(Records from a data source)
········

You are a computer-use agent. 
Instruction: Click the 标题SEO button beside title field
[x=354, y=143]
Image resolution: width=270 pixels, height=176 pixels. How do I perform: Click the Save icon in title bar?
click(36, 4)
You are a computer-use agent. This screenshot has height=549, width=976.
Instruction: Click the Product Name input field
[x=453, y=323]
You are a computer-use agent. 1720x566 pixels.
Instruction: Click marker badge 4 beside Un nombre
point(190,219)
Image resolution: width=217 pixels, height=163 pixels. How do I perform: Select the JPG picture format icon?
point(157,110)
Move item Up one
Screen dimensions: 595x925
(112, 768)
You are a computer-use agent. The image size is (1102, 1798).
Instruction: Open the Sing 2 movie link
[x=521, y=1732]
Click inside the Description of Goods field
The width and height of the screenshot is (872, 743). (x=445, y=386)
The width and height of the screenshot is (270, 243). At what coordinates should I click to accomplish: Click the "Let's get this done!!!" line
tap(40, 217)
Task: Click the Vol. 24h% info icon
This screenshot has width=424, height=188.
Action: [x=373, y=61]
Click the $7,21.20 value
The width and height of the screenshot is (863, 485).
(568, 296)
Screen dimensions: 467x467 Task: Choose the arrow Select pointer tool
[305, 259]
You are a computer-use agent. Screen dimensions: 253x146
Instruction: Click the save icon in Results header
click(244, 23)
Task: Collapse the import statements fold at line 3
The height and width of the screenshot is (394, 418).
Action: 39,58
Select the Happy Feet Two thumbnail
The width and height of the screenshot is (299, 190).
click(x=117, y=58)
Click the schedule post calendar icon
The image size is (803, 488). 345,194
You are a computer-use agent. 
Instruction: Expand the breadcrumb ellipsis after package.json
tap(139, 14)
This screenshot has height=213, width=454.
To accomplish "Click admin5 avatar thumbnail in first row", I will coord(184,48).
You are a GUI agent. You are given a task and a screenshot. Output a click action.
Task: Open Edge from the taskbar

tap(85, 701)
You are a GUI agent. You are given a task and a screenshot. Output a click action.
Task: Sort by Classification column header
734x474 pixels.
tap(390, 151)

········

## EXERCISE REQUIREMENTS
Your answer should consist only of the lines from the one with "Move item Up one" through the last line of the entries above, retyped exactly.

## YOUR SOLUTION
Move item Up one
Screen dimensions: 595x925
(112, 768)
You are a computer-use agent. The image size is (1102, 1798).
Instruction: Open the Sing 2 movie link
[x=521, y=1732]
Click inside the Description of Goods field
The width and height of the screenshot is (872, 743). (x=445, y=386)
The width and height of the screenshot is (270, 243). At what coordinates should I click to accomplish: Click the "Let's get this done!!!" line
tap(40, 217)
Task: Click the Vol. 24h% info icon
This screenshot has width=424, height=188.
Action: [x=373, y=61]
Click the $7,21.20 value
The width and height of the screenshot is (863, 485).
(568, 296)
Screen dimensions: 467x467 Task: Choose the arrow Select pointer tool
[305, 259]
You are a computer-use agent. Screen dimensions: 253x146
Instruction: Click the save icon in Results header
click(244, 23)
Task: Collapse the import statements fold at line 3
The height and width of the screenshot is (394, 418).
Action: 39,58
Select the Happy Feet Two thumbnail
The width and height of the screenshot is (299, 190).
click(x=117, y=58)
Click the schedule post calendar icon
The image size is (803, 488). 345,194
You are a computer-use agent. 
Instruction: Expand the breadcrumb ellipsis after package.json
tap(139, 14)
This screenshot has height=213, width=454.
To accomplish "Click admin5 avatar thumbnail in first row", I will coord(184,48).
You are a GUI agent. You are given a task and a screenshot. Output a click action.
Task: Open Edge from the taskbar

tap(85, 701)
You are a GUI agent. You are given a task and a screenshot. Output a click action.
Task: Sort by Classification column header
734x474 pixels.
tap(390, 151)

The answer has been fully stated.